Grafting New Habits

By Chris Surber

I have never kept even one New Year’s Resolution. Not one! I still eat too much. I definitely don’t exercise as often as I should. You name the resolution. I’ve made it and broken it, and probably more than once! However, I have grafted some new patterns into my life the last few years. Here is what I mean.

I have served a few churches in farming communities. I was talking to a farmer one day about sermon illustrations for getting more spiritual fruit in our lives. I was picking his brain for ideas from his fields. He said, “You know what you need?” I replied, “No. That’s why I asked you!” He said, “You need to teach people the value of grafting fruitful branches onto fruitful roots.” He went on to explain the process of grafting one kind of fruit tree, known for its fruitfulness, onto the rooted trunk of another, known for its healthy roots.

The trouble with New Year’s Resolutions is that they are usually “all in” self-contracts. Most of us are not very good at contracts with ourselves to begin with. The person with whom we’ve made the contract likes us too much and tends to be very lenient when we fail to keep the bargain! We didn’t get overweight overnight. We didn’t fall into the patterns we want to break in a day. But somehow we think we are going to change in an instant because of a contract made without any enforcement? No.

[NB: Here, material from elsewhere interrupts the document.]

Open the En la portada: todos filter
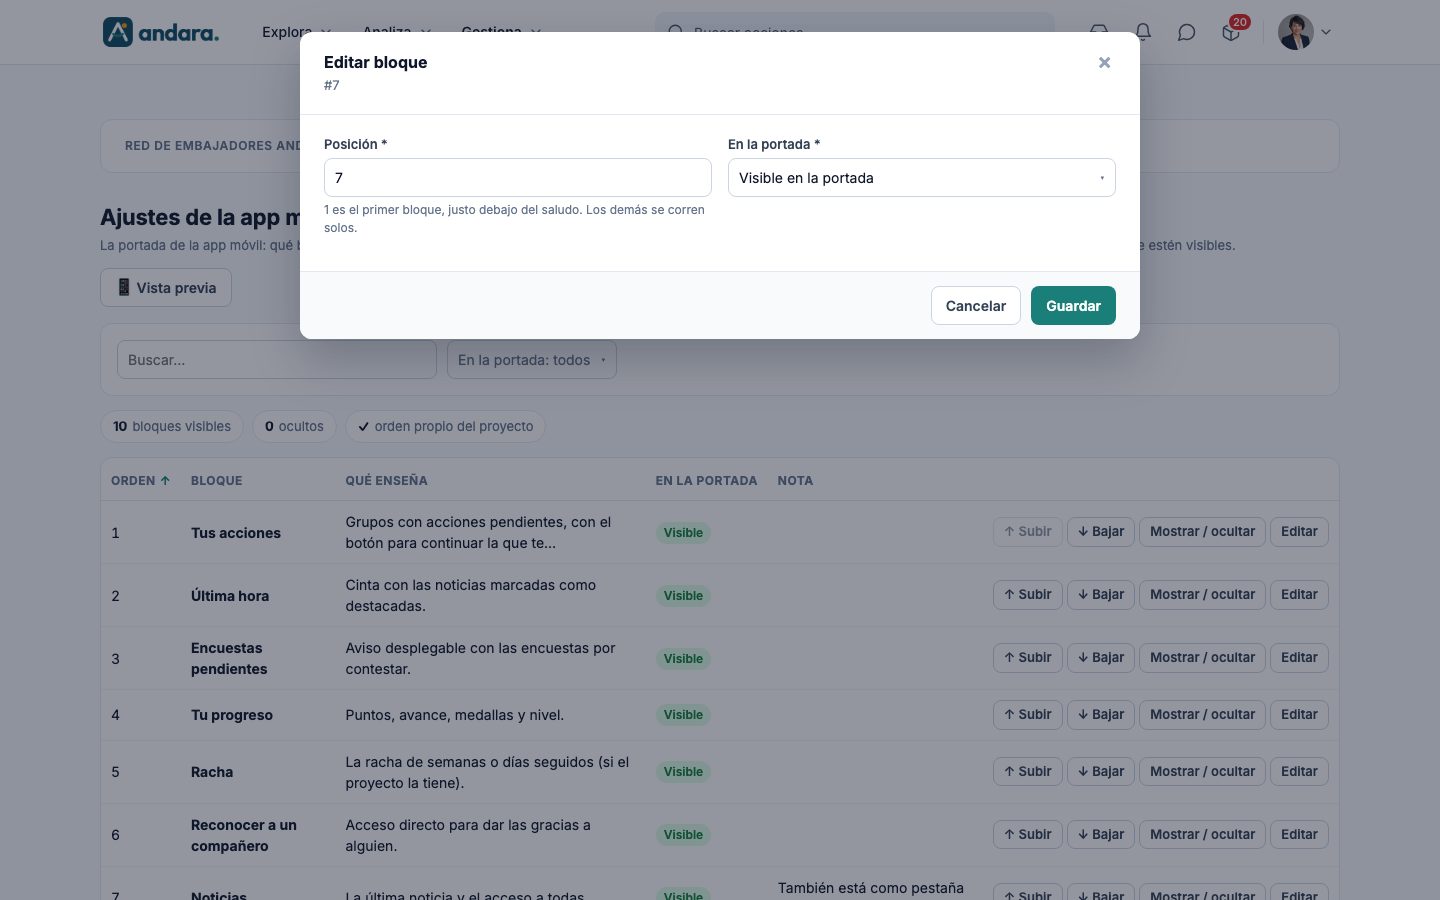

I have found that when we graft new patterns into our lives they are far more successful. Choose the fruit you want to see more of in your life. Press it into your life one branch at a time until it takes hold. It will begin to find nurturance from the healthy roots already present in your life. Then, when that first branch has healthily bonded to the tree of your life, nourish it until you begin to see some fruit. Then carefully add another branch and repeat.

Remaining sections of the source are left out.